Dependencies¶
Cinder uses the standard OpenStack dependency management model. Keep dependency changes in the file that matches how the dependency is used so that local development, packaging, and CI jobs install the same inputs.
Python dependencies¶
Runtime Python dependencies belong in requirements.txt. These are
packages needed when Cinder services or libraries run.
Test-only Python dependencies belong in test-requirements.txt. These are
packages needed to run Cinder tests and local developer tooling but not by a
deployed Cinder service.
Documentation-only Python dependencies belong in doc/requirements.txt.
These are packages needed to build or validate the documentation, such as
Sphinx extensions, documentation themes, release note tooling, and redirect
test tools.
Driver dependencies¶
Optional storage, backup, or target driver dependencies must be handled so that operators, packagers, and CI jobs can discover them.

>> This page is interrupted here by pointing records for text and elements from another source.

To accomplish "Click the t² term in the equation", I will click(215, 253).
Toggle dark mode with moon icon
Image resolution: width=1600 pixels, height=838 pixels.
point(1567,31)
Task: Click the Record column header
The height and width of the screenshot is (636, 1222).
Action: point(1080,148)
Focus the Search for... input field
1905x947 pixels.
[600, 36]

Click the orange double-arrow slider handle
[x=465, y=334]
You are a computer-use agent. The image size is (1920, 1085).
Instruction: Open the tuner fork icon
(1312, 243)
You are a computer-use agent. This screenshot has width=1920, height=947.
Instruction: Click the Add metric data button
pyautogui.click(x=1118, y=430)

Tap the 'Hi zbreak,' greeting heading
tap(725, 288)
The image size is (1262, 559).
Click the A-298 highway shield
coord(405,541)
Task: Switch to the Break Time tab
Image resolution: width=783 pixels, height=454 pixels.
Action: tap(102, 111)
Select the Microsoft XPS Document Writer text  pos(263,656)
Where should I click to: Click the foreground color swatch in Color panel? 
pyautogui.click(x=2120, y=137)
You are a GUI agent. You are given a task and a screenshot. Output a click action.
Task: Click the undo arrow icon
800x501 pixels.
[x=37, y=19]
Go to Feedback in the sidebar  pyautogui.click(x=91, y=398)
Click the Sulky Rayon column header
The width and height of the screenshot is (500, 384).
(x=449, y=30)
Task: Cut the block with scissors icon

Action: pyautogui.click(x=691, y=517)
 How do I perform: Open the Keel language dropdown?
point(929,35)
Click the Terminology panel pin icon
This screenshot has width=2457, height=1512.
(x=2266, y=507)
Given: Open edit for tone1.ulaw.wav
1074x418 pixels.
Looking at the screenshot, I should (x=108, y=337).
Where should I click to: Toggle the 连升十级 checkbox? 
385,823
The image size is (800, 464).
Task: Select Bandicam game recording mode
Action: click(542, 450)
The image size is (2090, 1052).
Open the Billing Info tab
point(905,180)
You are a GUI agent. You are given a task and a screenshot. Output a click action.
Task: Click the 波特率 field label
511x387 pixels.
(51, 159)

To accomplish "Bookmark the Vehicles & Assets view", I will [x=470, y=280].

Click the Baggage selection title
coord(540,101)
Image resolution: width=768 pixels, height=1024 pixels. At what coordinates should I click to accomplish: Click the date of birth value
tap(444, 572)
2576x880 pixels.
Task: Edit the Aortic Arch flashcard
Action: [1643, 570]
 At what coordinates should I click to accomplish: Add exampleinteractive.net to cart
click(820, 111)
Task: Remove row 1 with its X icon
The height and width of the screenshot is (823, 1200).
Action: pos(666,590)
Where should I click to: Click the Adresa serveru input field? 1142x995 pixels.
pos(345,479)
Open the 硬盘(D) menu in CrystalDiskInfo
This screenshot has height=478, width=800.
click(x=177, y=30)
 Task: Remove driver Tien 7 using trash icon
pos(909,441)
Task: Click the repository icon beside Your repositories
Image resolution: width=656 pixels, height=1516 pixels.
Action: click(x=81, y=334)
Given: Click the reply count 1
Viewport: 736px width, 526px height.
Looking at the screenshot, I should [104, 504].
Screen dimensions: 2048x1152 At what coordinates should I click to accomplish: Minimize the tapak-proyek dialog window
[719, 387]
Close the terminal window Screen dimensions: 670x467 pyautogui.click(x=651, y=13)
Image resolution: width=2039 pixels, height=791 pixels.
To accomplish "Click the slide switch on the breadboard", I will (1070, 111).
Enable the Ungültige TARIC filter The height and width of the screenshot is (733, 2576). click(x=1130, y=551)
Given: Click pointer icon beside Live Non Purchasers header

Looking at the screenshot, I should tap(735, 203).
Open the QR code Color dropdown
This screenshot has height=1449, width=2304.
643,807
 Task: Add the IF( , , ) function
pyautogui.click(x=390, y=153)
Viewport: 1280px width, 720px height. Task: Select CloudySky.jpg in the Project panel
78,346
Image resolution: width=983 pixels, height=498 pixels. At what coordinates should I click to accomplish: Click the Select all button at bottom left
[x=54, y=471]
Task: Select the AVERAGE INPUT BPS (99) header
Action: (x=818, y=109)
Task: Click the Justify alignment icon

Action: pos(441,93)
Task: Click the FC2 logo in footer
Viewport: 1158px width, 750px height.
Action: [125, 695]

Do not add an optional backend dependency to the base runtime dependency set unless it is required for all Cinder deployments.
Cinder defines per-driver optional dependency groups in the
[project.optional-dependencies] table of pyproject.toml. When a new
driver requires a Python package that is not needed by all deployments, add it
as a driver-specific optional dependency group rather than to
requirements.txt.
When a driver needs operating-system packages, list them in bindep.txt with
an appropriate profile instead of documenting a manual setup step. New driver
work should also follow New Driver Review Checklist.
System packages¶
Binary and operating-system package dependencies belong in bindep.txt.
Use bindep profiles such as test or doc when a package is only needed
by a specific class of jobs.
Packaging metadata¶
Cinder uses pbr for Python packaging metadata. Do not introduce
alternative version or dependency management systems such as
setuptools-scm. Keep package dependencies in the requirement files above
so OpenStack constraints and CI can manage them consistently.
pyproject.toml records static package metadata per PEP 621, such as the
project name, classifiers, and entry points. The version and main Python
dependency list are dynamic and managed by pbr; they are not edited in the
dependencies table.
Runtime, test, and documentation Python dependencies must continue to be
declared in requirements.txt, test-requirements.txt, and
doc/requirements.txt as described above.